So now that the spasm was settling down, I was able to start to sit down for controlled periods of time, in order to get some spinal flexion back. I could also progress my rehab on to much more challenging exercises, and for the second and third weeks I was doing up to four hours of these exercises every day. This really wasn’t fun, but I was pretty motivated to achieve my goal of beating the doctor’s timescale of comeback. There were times where I didn’t want to do the rehab (it was insanely boring), but I forced myself to do it.

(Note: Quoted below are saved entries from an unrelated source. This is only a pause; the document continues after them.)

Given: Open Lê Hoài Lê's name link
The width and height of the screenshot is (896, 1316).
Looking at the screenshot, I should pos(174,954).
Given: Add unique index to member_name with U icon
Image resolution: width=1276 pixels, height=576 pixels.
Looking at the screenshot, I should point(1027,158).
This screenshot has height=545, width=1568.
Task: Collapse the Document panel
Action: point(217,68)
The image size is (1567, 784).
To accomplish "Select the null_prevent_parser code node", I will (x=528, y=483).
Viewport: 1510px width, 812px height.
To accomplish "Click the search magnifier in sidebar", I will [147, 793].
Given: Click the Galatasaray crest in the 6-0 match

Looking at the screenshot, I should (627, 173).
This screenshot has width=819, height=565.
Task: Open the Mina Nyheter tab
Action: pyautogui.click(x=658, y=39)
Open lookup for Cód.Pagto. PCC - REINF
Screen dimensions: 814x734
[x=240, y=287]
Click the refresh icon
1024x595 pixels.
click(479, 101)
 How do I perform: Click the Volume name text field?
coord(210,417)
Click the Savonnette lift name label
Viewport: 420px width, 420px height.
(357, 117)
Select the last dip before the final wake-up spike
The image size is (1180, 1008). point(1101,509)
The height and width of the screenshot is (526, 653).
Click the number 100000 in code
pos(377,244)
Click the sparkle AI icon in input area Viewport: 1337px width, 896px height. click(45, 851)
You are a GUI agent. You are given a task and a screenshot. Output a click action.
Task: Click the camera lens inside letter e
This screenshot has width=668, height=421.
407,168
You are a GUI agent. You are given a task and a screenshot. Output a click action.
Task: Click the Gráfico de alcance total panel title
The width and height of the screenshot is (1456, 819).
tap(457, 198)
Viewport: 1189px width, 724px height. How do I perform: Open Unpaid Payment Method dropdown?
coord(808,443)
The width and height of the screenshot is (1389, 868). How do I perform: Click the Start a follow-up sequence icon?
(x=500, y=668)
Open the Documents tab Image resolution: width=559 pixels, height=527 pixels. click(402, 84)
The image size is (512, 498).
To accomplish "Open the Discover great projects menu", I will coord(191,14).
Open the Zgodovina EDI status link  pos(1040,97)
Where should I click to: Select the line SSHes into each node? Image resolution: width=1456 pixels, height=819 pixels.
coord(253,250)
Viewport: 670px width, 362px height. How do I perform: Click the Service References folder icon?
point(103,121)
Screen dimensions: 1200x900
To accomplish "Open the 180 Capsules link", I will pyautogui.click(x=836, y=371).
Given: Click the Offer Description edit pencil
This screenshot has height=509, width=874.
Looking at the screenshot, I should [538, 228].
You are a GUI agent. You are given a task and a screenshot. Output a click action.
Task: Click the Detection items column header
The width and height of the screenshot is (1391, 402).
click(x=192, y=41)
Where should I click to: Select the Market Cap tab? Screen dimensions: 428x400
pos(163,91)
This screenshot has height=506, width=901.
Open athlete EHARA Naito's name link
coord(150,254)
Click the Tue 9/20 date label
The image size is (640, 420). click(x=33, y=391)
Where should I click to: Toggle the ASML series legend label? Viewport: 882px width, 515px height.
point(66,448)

Exactly two weeks after my injury, I was allowed to do three very slow jogs over 30m. This might not seem like anything, but for me it felt like a huge breakthrough! Week three I was allowed to do some form of gym work, although not much at all. I also started to do slightly more structured running sessions, although no spikes as of yet. I was allowed to do 50% of my reps in spikes 4 weeks post-injury, and again this felt like a big breakthrough. Five weeks post-injury I was able to start doing some runs from a four-point start without blocks. Blocks were the last thing to be added in, coming 8 weeks post-injury. Nine weeks post injury; I competed in my race, running 10.39 seconds. To put this in perspective, it is only 0.01 seconds slower than I ran last year. In addition to this, it was in a very small competition, and I usually run my best times in big competitions when the adrenaline is flowing. So, all in all, I am fairly happy with how things have progressed.
So that is where I am now. I still cant do power cleans or squats, the two mainstays of my lifting programme. Instead, I have had to get creative with how I set up my lifting sessions. I can’t lift any weights off the floor, or take any large loads on my shoulders in order to protect my spine. One day I might be able to do these again, but for now I just have to accept my limitations!